Resumo criado por JUSTICIA, o assistente de inteligência artificial do Jus.

Saiba um pouco mais sobre a transação civil, adotada como uma das formas de extinção das obrigações.

I – PECULIARIDADES DO INSTITUTO NO DIREITO ROMANO E NO DIREITO BRASILEIRO

No direito romano, a transação era um contrato inominado, uma convenção pela qual uma pessoa, mediante um equivalente, renuncia a um direito contestado, quer um processo já iniciado, quer por iniciar.

A transação destinava-se a extinguir uma obrigação, por ser uma convenção em que alguém renunciava a um direito em litígio, recebendo, porém, uma retribuição. 

Afirmam os autores que a transação, no direito clássico, não era válida se feita post rem iudicatam, depois da sentença do juiz, mas o direito pós-clássico admitia a transação super iudicato, se feita entre a apelação e a sentença de última instância.
----
● **A fazer**
No trecho sobre a transação civil, reescreva de forma mais curta o parágrafo que começa com "Afirmam os autores que", sem perder os fatos principais.

● **Dados guardados**
----
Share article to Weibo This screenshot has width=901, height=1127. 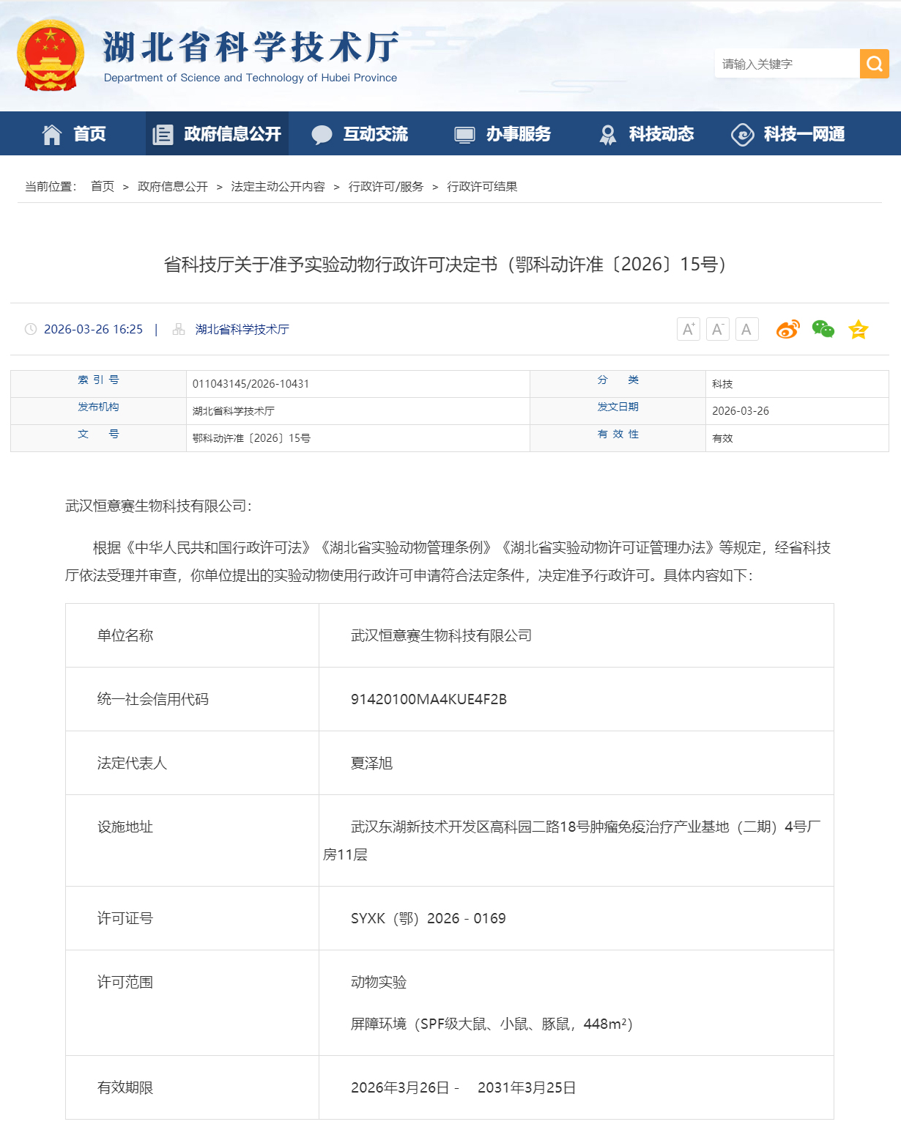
----
● **Resposta à tarefa**
Segundo os autores, o direito clássico não aceitava a transação feita depois da sentença do juiz, mas o pós-clássico a admitia entre a apelação e a sentença de última instância.